> **Source excerpt**
Begin

See, that’s just the point. As someone who wants to be a published writer and who knows some first class writers who haven’t been published, the fact that this guy is a block buster seller is just too much to handle.

So, Dan Brown, step up and get your Attie.

Look, you can say what you want, but nothing is just a book or a movie or a song. There is always a point behind it, no matter how cagey artists try to be, or chant the stupid mantra, “it’s what ever you want it to mean”. This statement is such a postmodern load. Every artist has their worldview.

And, you know what? There is nothing wrong with this.

Dan Brown obviously has the worldview that all religions are the same and if we could all realize that fact, we would be enlightened. He makes this clear when he writes in the words of one of the heroes in his latest book, The Lost Symbol, “We’ve lost the word and yet it’s true meaning is still within reach, right before our eyes. It exists in all the enduring texts from the Bible to the Bhagavad Gita to the Koran and beyond. All of these texts are revered upon the alters of Freemasonary because Masons udnerstand what the world seems to forgotten that each of these texts, in it’s own way, is quietly whispering the exact same message, “Know ye not that ye are gods?”

It’s a nice sentiment, but it’s skubulos for a number of different reasons. I know that Brown thinks he is doing religion a service by saying we all mean the same things when we talk about God, etc and so. But, it’s actually highly insulting. While what he is saying is true on a superficial level, at their core, religions do say fundementally different things about many issues. It’s condescending and insulting to Buddhism to say that it’s basically the same as Christianity, and vice versa. It fails to take either seriously by patting them on the hand and saying, “I know better than you.”

End

Collection entries
Begin

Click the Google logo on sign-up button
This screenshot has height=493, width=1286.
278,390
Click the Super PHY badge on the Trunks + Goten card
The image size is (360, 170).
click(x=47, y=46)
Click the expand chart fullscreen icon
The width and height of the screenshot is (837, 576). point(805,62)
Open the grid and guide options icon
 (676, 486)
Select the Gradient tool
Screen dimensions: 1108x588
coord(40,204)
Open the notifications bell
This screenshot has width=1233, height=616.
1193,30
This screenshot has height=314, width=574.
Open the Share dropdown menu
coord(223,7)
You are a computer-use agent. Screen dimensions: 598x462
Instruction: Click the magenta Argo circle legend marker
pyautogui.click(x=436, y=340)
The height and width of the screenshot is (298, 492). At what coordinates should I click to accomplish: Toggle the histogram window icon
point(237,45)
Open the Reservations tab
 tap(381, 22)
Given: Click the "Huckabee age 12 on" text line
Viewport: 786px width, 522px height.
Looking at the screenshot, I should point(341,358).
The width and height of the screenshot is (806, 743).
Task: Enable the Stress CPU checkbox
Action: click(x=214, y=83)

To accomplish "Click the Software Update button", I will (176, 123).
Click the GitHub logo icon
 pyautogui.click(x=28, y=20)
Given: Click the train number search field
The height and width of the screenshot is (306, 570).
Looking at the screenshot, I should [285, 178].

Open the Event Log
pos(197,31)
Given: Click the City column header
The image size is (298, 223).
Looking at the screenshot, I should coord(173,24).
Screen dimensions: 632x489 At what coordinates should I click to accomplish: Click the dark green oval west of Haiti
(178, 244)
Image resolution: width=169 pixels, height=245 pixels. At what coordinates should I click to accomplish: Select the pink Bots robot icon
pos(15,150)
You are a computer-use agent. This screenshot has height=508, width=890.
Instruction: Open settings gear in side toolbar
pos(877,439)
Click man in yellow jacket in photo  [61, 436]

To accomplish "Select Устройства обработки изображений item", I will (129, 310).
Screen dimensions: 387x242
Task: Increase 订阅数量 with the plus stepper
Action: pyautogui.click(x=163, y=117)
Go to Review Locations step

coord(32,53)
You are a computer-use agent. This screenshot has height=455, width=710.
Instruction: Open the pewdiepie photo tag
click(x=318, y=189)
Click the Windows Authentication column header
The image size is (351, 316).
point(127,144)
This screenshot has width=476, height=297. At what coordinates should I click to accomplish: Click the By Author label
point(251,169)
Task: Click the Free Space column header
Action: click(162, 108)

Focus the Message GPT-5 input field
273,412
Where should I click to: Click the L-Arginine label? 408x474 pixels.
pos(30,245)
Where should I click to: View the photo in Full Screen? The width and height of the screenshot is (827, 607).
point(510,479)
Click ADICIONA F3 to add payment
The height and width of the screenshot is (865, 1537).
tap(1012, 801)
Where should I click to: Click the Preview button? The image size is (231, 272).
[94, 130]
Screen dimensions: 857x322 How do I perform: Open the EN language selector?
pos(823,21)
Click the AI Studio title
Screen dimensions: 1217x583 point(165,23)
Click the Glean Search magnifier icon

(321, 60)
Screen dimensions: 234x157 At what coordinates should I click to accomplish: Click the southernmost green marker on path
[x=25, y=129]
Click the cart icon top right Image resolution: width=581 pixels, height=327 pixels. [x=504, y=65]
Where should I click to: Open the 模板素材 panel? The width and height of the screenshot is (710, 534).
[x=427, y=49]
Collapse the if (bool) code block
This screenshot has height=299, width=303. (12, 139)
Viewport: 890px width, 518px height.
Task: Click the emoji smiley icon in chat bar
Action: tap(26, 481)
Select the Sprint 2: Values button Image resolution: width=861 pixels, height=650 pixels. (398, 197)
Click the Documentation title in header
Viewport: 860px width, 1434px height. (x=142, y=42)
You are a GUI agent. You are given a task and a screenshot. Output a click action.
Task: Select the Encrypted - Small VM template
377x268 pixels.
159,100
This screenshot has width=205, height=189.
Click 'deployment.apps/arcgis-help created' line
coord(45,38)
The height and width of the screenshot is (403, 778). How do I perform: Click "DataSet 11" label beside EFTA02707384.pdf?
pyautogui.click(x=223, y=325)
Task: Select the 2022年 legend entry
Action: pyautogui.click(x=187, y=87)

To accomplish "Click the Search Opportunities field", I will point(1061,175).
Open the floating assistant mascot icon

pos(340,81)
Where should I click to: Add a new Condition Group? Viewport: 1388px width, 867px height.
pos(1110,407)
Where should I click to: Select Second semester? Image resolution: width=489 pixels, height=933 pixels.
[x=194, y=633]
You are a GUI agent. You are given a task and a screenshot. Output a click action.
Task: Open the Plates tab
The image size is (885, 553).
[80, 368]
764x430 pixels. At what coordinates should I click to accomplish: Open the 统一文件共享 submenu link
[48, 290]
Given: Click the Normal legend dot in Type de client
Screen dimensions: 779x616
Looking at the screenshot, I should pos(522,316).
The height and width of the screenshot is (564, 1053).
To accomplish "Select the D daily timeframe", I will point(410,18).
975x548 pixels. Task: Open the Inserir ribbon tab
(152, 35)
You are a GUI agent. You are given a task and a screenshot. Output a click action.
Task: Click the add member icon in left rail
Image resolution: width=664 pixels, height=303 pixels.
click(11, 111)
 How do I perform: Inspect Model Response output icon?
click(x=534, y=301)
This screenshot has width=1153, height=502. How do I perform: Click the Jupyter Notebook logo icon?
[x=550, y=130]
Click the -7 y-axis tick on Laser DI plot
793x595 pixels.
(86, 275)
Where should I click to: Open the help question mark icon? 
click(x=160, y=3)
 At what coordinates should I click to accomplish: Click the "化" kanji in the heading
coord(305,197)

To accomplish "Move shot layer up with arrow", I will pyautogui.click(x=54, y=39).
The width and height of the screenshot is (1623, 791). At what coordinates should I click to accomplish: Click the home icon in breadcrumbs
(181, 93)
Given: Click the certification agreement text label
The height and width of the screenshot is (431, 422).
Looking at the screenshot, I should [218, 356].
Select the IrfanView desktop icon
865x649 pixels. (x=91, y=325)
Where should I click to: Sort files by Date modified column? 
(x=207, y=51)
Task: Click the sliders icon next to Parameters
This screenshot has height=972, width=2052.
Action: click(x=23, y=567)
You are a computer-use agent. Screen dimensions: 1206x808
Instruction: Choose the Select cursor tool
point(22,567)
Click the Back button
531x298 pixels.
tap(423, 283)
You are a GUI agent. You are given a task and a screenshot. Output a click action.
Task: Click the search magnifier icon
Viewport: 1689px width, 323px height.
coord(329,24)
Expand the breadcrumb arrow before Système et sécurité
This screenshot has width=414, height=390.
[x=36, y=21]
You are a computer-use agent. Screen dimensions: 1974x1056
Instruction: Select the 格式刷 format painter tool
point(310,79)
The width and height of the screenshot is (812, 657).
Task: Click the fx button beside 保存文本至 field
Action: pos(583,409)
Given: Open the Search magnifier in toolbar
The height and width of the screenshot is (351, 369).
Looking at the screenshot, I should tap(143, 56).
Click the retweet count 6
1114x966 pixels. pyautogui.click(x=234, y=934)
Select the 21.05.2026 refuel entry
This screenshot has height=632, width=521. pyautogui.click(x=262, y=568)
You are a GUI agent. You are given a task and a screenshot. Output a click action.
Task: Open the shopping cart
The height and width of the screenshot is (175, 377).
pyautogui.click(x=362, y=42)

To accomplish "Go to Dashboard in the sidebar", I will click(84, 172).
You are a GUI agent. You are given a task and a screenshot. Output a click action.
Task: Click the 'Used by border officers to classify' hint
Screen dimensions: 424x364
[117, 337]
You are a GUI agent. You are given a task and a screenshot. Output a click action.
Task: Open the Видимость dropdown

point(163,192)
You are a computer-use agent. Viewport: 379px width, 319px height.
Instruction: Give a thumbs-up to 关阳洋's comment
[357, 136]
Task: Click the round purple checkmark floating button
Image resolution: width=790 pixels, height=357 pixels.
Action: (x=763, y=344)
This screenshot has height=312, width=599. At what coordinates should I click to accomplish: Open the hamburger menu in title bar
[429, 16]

End

> **Directives**
• A. Please copy the passage of the post about Dan Brown from "Look, you can" up to and including "has their worldview.".
• B. Carry on the post about Dan Brown from the point where it ends.
The data above isn't needed for any of this work.

> **Written answers**
• A.
Look, you can say what you want, but nothing is just a book or a movie or a song. There is always a point behind it, no matter how cagey artists try to be, or chant the stupid mantra, “it’s what ever you want it to mean”. This statement is such a postmodern load. Every artist has their worldview.

• B.
Guess what, Dan? The solution to our problems is NOT to say that everyone, deep down, we all agree with each other. We don’t. The solution is to be able  to tolerate everyone’s differences and not kill them for it. It’s just that simple. While I will grant you that there is much about our fundemntal humanity we agree on, our answers to the deep questions are often vastly different.

Plus, look, while Brown can tell a story and keep you reading, he is a BAD writer. Not because he is a popular writer. There are many popular writers who are actually good. I have said on my Facebook page that I’m going to create a drinking game for those who read this book. Take one drink everytime a woman swoons over Langdon’s scholarly good looks. Take two every time Langdon reflects lovingly over someone’s eyes. Take three everytime Langdon’s cleverness is displayed and solves what everyone else deems unsolvable. You won’t make it through the book.

So, Dan, step up and get your Attie your forgetable attempt at trying to bring us all together in perfect harmony. If Coke couldn’t do it, what makes you think you could?

St. Thomas, release the literary hounds.

PS- Dan Brown is going to be interviewed by Matt Lauer on the Today Show. I’m not going to watch it because I don’t think my tv could stand that much D-baggery. It could possibly explode.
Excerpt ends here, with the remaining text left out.